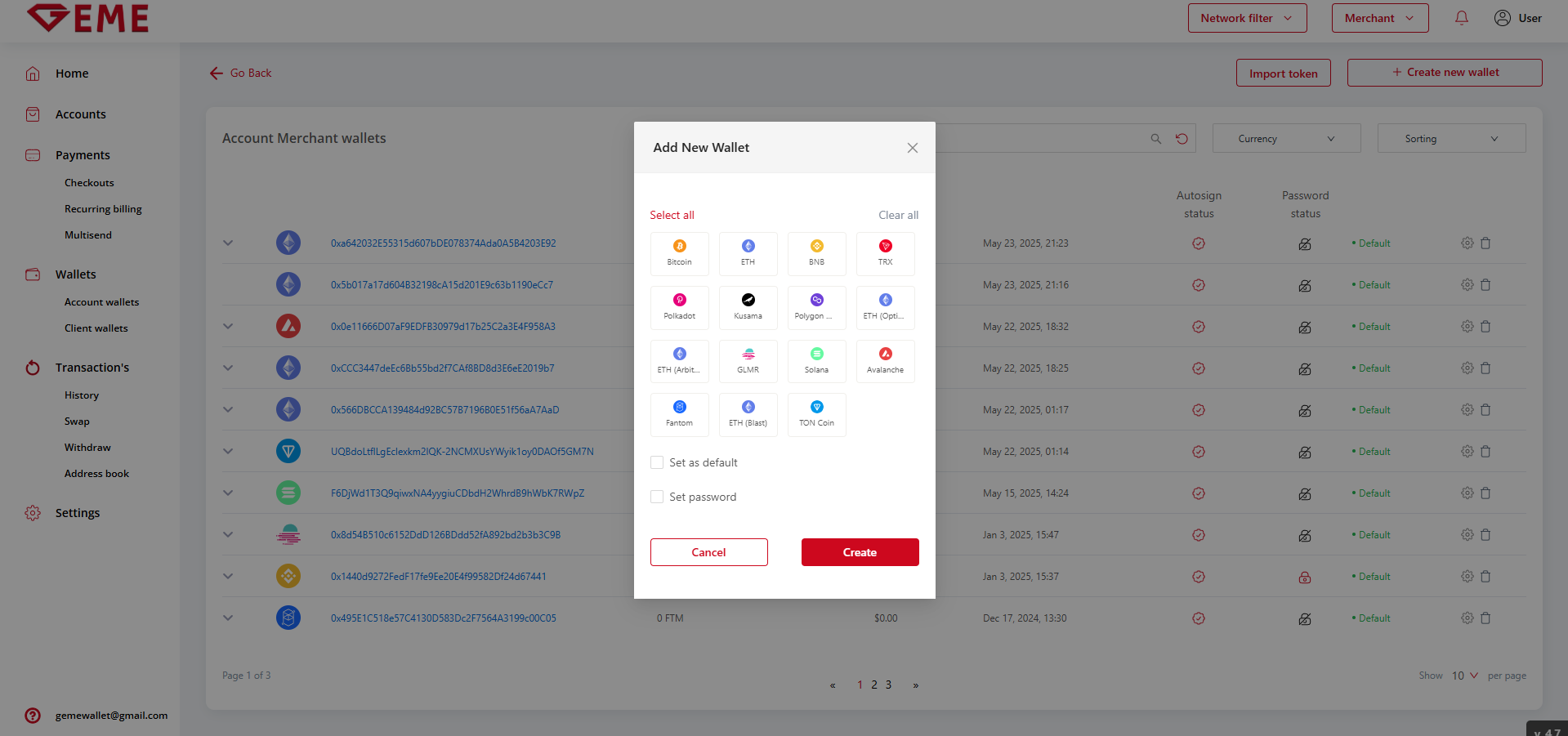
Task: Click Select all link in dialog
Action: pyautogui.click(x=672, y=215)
==
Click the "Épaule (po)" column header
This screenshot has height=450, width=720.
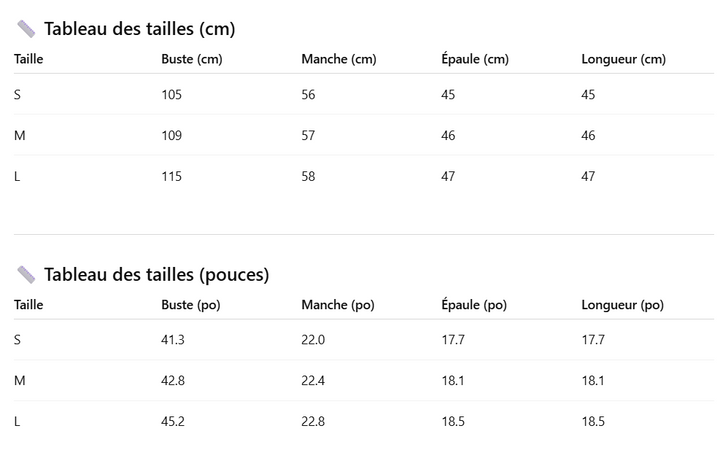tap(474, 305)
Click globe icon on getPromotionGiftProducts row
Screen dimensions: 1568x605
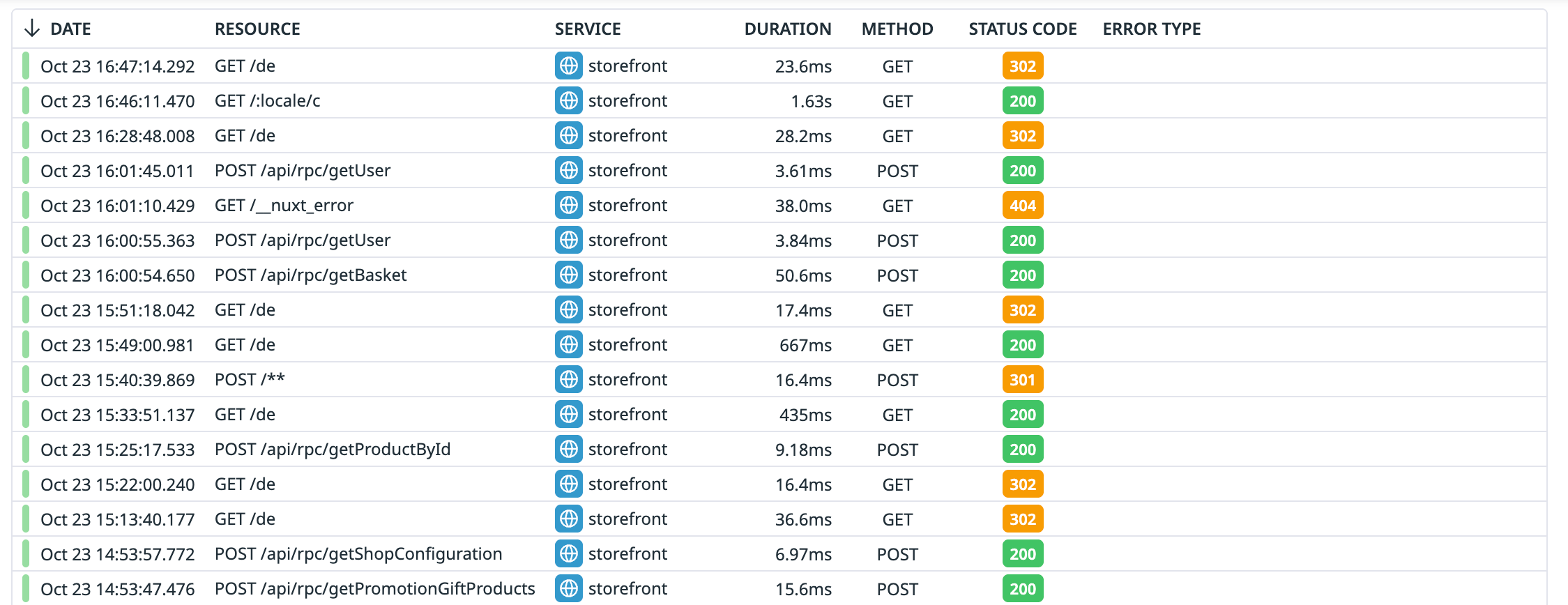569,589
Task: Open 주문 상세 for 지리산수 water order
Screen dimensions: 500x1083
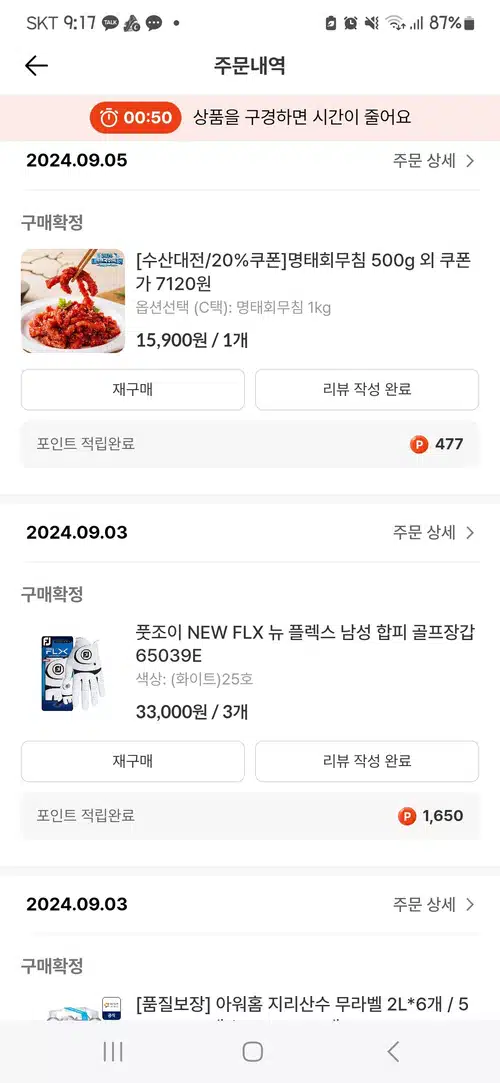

__What needs to be done__:
Copy only what lies between the line with "This screenshot has height=450, width=720." and the line with "Screen dimensions: 500x1083", those two lines included, exactly as given above; pictures stay out.

__Response__:
This screenshot has height=450, width=720.
tap(474, 305)
Click globe icon on getPromotionGiftProducts row
Screen dimensions: 1568x605
569,589
Task: Open 주문 상세 for 지리산수 water order
Screen dimensions: 500x1083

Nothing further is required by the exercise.